Parent Pathways:
Published: May 04, 2011 02:00 AM
Modified: May 03, 2011 06:33 PM
Megan Kirkpatrick of Cary was thrilled when she learned her son would be coming home in March after six months of being on a Navy aircraft carrier in the Persian Gulf.
She and her ex-husband, Jim Schmidt, of Apex, flew to Hawaii to greet their son, David Schmidt, a 2003 Green Hope High School graduate.
"The ship comes around the corner slowly at about 8 o'clock in the morning," says Kirkpatrick. "There were mothers there holding babies that the fathers had not yet seen.
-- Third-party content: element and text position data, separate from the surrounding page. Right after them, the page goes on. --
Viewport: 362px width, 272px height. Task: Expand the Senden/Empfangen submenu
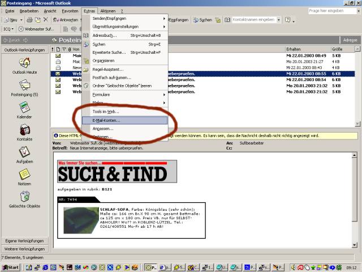pos(124,18)
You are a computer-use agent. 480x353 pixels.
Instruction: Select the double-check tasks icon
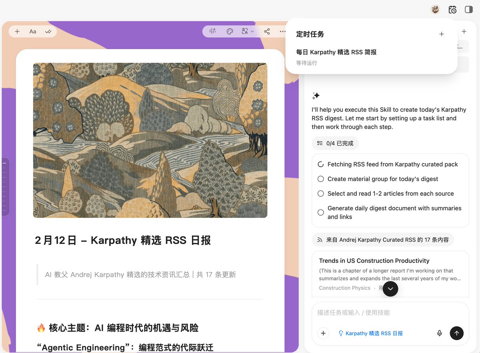tap(48, 31)
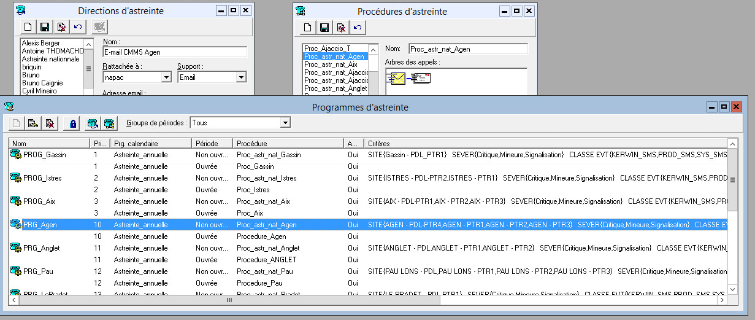755x320 pixels.
Task: Select Proc_astr_nat_Aix in procedures list
Action: pos(331,64)
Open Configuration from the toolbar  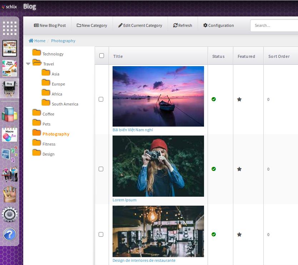click(218, 25)
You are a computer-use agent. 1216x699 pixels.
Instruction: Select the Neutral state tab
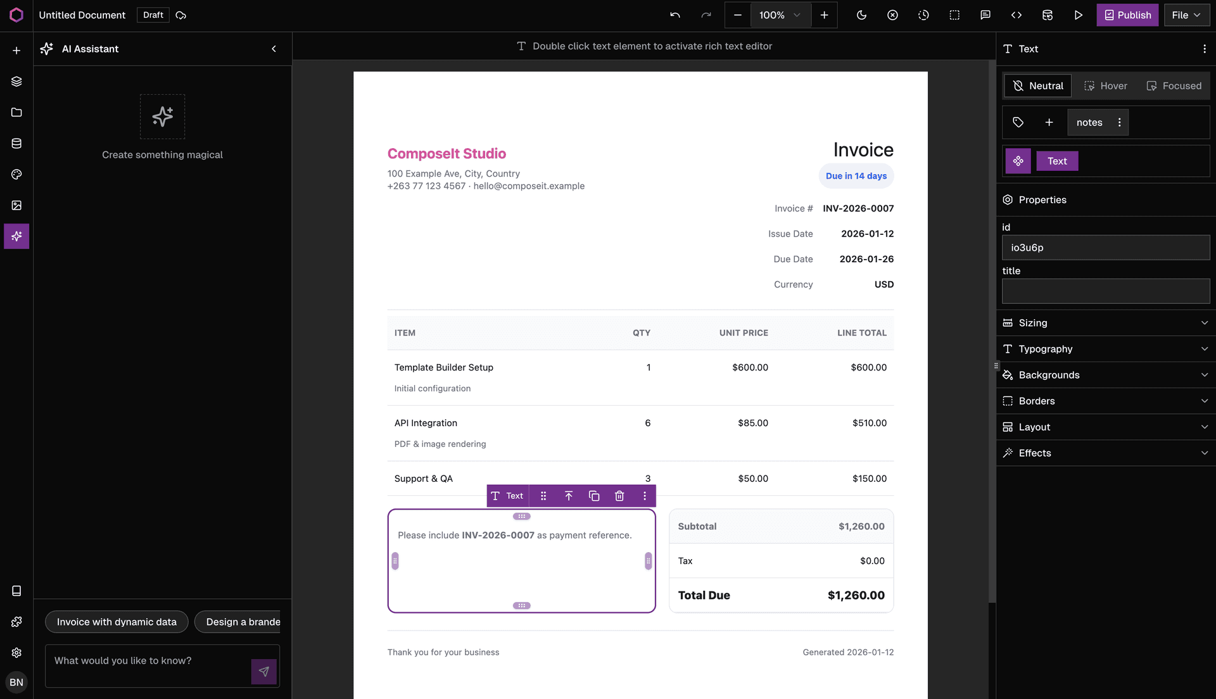click(x=1037, y=85)
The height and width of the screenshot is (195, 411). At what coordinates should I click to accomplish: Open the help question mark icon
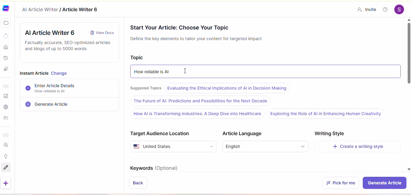385,9
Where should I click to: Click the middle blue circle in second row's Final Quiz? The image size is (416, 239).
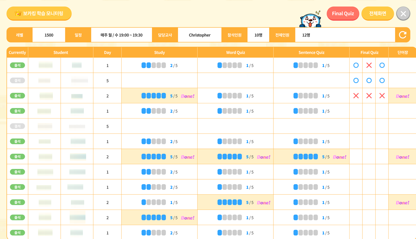pyautogui.click(x=369, y=80)
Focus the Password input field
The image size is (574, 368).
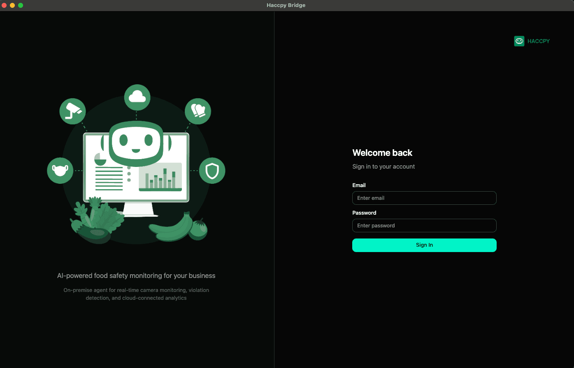point(424,226)
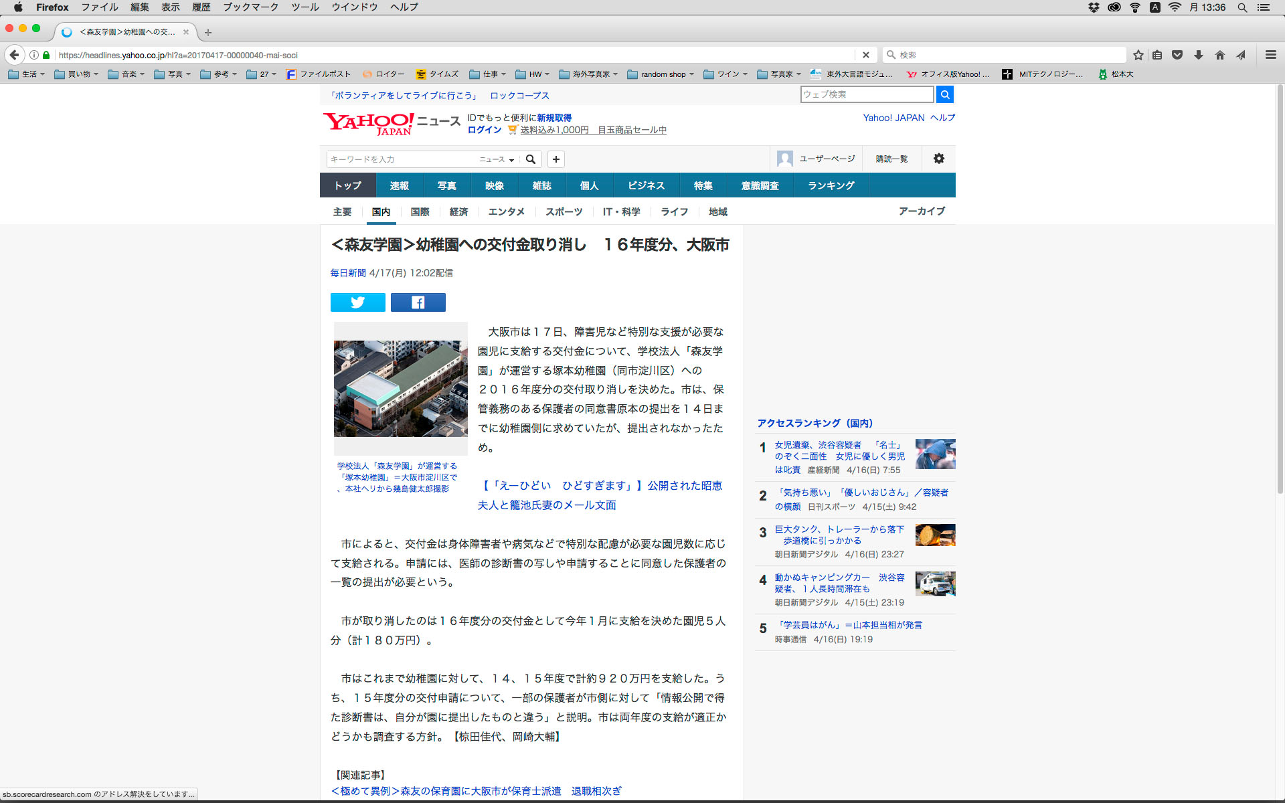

And then there were mothers like me, just crying."
It gets better. Kirkpatrick and Schmidt later took part in a military program that lets family and friends of sailors ride travel with them on the aircraft carrier.
But first they survived a scare in Hawaii.
Once David Schmidt, 25, docked, it took nearly three hours for him to disembark. "The first thing he wants to do, of course, is to go eat," says Kirkpatrick. After so many months at sea, David wanted fresh foods - sushi, fruits, vegetables, eggs. The three tooled around downtown Honolulu the entire day before heading back to the hotel.
"By the time we checked in, we see all these people with loads of food and tons of bottled water," says Kirkpatrick. "We had not heard about the earthquake in Japan."
Soon the Hawaiian Islands were on alert.
You could hear tsunami alarms going off all night. I thought, 'If I'm going to have a once-in-a-lifetime experience with a tsunami, I'm going to be awake and I'm going to have my camera ready.'"
Kirkpatrick stayed up until 4 a.m., but Oahu was spared any surges.
A few days later, all three boarded the U.S.S. Abraham Lincoln for the five-day cruise to San Diego, Calif. The opportunity for family and friends to accompany sailors on aircraft carriers is relatively rare. The military calls the voyages Tiger Cruises.
Kirkpatrick knew it wouldn't be luxurious and she was right. The sleeping quarters were especially tight.
"The rack - you couldn't even hold your book up. It's a triple bunk. It's almost like a coffin," she says. "You have a little curtain that you pull across on the outer side, but you have to slither in headfirst and you have to slink out feet first. I was in the middle bunk so every time I got in or out, my hip would rake over the steel step that was intended for the person who would be on the third bunk."
The ship itself was enormous, its dimensions difficult to digest. The Navy's Nimitz-class supercarrier, as it's called, is more than 1,000 feet long and houses more than 5,600 crew and 90 fixed-wing planes and helicopters.
The proud Navy mom also got a taste, literally, of what life had been like for David the past six months.
"The food was not bad when we left because they had been able to replenish with beautiful fresh fruit from the islands," she says. "But by day three or four I was seeing food reserved between lunch and dinner and I was thinking, 'I can't eat that again. You may think you've camouflaged that, but I recognize it.' David kept saying, 'Mom, it's still better than normal.'"
She and her ex-husband enjoyed the ship tours the most, particularly seeing the shop where their son works as an avionics technician.